Wenn Stalin das noch erleben dürfte

Bulgarien gehört nun zur EU, aber die Macht des korrupten Apparates ist ungebrochen DAS SCHLAGLOCH von ILIJA TROJANOW

Ilija Trojanow hat derzeit die Heiner-Müller-Gastprofessur für deutschsprachige Poetik an der Freien Universität Berlin inne.

Was beginnt nicht alles mit einem unerwarteten Telefongespräch? Eine Schmierenkomödie. Eine Verleumdungskampagne. Ein politischer Skandal. Und ein weiterer Beweis, dass Bulgarien, seit gut drei Monaten Mitglied der Europäischen Union, noch tief im Sumpf der eigenen totalitären Vergangenheit steckt.
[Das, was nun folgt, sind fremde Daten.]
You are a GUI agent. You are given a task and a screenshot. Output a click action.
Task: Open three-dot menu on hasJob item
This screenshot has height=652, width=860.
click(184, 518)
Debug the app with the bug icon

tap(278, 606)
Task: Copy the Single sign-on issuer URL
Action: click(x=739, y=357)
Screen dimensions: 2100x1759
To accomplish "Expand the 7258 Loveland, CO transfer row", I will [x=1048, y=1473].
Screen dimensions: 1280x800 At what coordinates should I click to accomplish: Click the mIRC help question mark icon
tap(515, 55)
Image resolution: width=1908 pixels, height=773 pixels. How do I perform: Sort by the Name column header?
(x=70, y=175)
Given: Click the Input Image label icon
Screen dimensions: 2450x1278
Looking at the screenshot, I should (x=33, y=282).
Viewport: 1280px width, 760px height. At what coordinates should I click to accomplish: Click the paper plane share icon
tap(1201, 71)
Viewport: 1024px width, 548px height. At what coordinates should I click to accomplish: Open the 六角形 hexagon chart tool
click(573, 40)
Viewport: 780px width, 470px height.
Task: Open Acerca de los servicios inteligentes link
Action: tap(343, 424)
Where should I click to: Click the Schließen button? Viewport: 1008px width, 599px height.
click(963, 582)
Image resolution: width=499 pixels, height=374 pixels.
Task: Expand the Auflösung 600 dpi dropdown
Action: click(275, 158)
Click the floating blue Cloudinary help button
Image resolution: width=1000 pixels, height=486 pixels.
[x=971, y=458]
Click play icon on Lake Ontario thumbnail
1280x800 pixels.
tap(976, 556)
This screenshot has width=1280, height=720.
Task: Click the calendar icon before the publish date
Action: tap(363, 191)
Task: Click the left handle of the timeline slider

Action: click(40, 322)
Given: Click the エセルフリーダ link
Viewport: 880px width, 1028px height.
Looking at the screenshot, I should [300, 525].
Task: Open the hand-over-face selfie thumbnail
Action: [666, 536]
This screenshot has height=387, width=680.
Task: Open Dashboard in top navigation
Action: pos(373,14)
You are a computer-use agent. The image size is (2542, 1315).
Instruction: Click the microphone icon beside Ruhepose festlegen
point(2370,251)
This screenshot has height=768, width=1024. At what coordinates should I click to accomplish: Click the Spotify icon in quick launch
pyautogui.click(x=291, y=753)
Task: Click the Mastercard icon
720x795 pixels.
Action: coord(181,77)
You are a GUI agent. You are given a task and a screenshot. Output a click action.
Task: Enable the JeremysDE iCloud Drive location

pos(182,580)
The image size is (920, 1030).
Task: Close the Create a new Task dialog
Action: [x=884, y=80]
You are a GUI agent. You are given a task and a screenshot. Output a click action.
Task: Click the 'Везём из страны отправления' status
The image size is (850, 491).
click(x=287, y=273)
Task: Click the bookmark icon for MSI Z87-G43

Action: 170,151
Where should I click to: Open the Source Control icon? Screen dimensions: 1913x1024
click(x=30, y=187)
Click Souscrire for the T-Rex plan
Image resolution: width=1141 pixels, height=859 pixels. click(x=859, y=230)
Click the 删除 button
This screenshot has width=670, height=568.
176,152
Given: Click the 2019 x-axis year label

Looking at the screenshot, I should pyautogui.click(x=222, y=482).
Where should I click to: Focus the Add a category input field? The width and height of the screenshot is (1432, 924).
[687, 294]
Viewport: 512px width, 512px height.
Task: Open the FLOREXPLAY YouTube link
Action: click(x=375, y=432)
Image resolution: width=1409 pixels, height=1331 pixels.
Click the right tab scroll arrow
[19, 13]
Eines frühen Morgens klingelte das Telefon in einer bescheidenen Wohnung in einem seit je halbfertigen Plattenbau in einer der Trabantenstädte Sofias. Ein Parlamentarier wünschte den Hausherrn, Georgi Konstantinow, dringend zu sprechen. Unsere Partei (die Vereinigung der demokratischen Kräfte, VdK) hat beschlossen, erklärte der Politiker, Sie als unseren Kandidaten für die Kommission aufzustellen. Welche Kommission?, fragte der Hausherr. Die Kommission über die Archive der ehemaligen Staatssicherheit.

Diese Wahl war einerseits überraschend – Georgi Konstantinow ist bekennender Anarchist, die VdK hingegen eine konservative Partei –, andererseits naheliegend, denn Georgi Konstantinow hat fast zehn Jahre in den Gefängnissen und Folterkammern des totalitären Regimes verbracht, die Staatssicherheit hat sich vier Jahrzehnte lang mit ihm beschäftigt. Er ist sozusagen qua Biografie ein Spezialist für die manipulativen Labyrinthe der Geheimpolizei. Also nahm er die Einladung an.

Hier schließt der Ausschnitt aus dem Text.